The Potential of Stilbene Compounds to Inhibit M pro Protease as a Natural Treatment Strategy for Coronavirus Disease-2019.

COVID-19 disease has had a global impact on human health with increased levels of morbidity and mortality. There is an unmet need to design and produce effective antivirals to treat COVID-19. This study aimed to explore the potential ability of natural stilbenes to inhibit the M pro protease, an acute respiratory syndrome coronavirus-2 (SARS-CoV-2) enzyme involved in viral replication. The binding affinities of stilbene compounds against M pro were scrutinized using molecular docking, prime molecular mechanics-generalized Born surface area (MM-GBSA) energy calculations, and molecular dynamic simulations. Seven stilbene molecules were docked with M pro and compared with GC376 and N3, antivirals with demonstrated efficacy against M pro . Ligand binding efficiencies and polar and non-polar interactions between stilbene compounds and M pro were analyzed. The binding affinities of astringin, isorhapontin, and piceatannol were -9.319, -8.166, and -6.291 kcal/mol, respectively, and higher than either GC376 or N3 at -6.976 and -6.345 kcal/mol, respectively.
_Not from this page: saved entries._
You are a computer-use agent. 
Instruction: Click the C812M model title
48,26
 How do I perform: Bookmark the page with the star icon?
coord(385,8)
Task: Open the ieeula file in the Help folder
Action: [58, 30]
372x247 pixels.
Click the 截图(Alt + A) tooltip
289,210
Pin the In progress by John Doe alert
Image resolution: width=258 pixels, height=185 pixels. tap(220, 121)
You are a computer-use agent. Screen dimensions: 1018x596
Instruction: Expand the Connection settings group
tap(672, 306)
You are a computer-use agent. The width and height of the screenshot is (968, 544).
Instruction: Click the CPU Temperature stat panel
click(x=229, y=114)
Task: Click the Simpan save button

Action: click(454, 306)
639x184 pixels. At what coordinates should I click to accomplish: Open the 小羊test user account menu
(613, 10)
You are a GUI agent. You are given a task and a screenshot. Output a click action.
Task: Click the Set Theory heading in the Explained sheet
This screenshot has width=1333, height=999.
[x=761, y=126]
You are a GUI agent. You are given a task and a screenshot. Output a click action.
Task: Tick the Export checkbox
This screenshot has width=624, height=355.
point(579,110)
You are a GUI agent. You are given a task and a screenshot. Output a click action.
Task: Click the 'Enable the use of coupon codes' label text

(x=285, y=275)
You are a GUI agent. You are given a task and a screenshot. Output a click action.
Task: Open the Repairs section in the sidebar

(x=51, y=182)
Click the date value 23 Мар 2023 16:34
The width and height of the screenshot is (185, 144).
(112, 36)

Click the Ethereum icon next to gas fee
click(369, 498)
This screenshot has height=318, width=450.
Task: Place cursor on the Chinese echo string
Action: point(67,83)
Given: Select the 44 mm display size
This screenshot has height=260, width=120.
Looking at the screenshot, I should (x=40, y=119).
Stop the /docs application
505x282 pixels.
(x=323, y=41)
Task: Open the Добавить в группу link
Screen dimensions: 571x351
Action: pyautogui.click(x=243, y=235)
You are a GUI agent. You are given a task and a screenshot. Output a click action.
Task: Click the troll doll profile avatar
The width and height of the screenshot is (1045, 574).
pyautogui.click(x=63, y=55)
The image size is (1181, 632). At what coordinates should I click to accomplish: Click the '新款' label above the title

Prime MM-GBSA revealed that these stilbene compounds exhibited useful ligand efficacy and binding affinity to M pro . Molecular dynamic simulation studies of astringin, isorhapontin, and piceatannol showed their stability at 300 K throughout the simulation time. Collectively, these results suggest that stilbenes such as astringin, isorhapontin, and piceatannol could provide useful natural inhibitors of M pro and thereby act as novel treatments to limit SARS-CoV-2 replication.